The county council will argue that, based on the likely outcome of the National Planning Framework (NPF), which is expected to provide for as much as a 60% increase in population growth in our principal cities, this will allow for a targeted increase in the existing city council area of up to 75,000 people.
County council officials say that under their new proposals, the extended city will have the capacity to grow to up to a population of 283,915 in line with a high-density urban city and will be supported by the NPF to achieve this growth level. They have also stated that arising from the proposed extension the density of population per sq km will increase from 3,323 per sq km to 4,069 per sq km.
The county council says that, under their plan, the extended Cork City will measure 69.76 sq km, comparing favourably to Dublin City Council’s administrative area, which measures 115 sq km.
County councillors claim room for manoeuvre on city expansion
It is very unlikely Cork City councillors will accept the county council’s proposals, but this may be the opening gambit in a game of compromise.
Independent Cllr Alan Coleman (Innishannon) maintained there was room for manoeuvre and both sides should be allowed to thrash out an agreement before the implementation group makes a decision.
Fine Gael Cllr Michael Hegarty (Ladysbridge) said he would be prepared to throw in Glanmire “but nothing further”, adding that the city council has not properly looked after what it already has.
Fine Gael Cllr John O’Sullivan (Courtmacherry) said having two local authorities pitted against each other was not good. “In my view, the best way forward is a single authority with strong municipal districts,” he said.
Conceding so much territory was “a non-starter” for Fianna Fáil Cllr Bernard Moynihan (Duhallow).
He said peripheral areas relied on money derived from Metropolitan Cork to survive.
Independent Cllr Mary Linehan-Foley (Youghal) said she was afraid the McKinnon report was a “done deal” and maintained people living throughout the city and county should have the right to vote on the boundary extension.

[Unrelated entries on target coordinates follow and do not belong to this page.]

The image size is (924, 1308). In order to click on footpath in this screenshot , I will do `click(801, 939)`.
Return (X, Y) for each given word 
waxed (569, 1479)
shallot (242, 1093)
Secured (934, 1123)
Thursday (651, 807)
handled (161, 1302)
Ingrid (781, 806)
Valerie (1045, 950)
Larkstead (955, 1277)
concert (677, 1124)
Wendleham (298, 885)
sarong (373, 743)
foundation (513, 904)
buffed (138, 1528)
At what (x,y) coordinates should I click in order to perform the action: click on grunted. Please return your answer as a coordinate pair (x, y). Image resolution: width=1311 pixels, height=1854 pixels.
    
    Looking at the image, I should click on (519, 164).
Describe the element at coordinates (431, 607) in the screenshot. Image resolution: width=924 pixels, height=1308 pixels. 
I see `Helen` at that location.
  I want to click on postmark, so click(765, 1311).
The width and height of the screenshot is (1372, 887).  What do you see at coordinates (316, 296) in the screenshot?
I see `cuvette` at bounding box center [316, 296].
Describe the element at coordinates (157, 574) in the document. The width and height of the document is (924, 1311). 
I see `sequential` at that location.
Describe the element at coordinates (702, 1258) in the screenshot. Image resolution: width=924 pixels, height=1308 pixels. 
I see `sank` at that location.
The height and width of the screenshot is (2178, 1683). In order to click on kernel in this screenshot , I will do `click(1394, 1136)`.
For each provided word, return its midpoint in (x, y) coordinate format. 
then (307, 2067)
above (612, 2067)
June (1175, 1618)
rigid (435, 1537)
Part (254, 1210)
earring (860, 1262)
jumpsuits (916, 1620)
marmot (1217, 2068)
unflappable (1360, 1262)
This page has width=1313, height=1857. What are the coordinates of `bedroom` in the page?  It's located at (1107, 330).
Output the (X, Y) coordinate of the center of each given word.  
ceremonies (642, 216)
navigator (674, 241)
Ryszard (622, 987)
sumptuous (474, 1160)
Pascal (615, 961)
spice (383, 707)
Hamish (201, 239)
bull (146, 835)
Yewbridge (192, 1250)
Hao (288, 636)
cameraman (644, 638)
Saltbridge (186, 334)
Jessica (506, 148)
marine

Fianna Fáil Cllr Pat Murphy (Bantry) said the county council had used statistics complied by its planning policy unit for the proposal.
“We haven’t seen any stats in the McKinnon report. But if that’s accepted there will be 800 people per sq ft in the city, compared to 4,200 per sq ft in Dublin. That’s not sustainable,” he said.
Independent Cllr Marcia D’Alton (Passage West) said the council’s latest proposal “made much more sense”.
Sinn Féin Cllr Des O’Grady (Macroom) saw the new proposal as “opening negotiation”.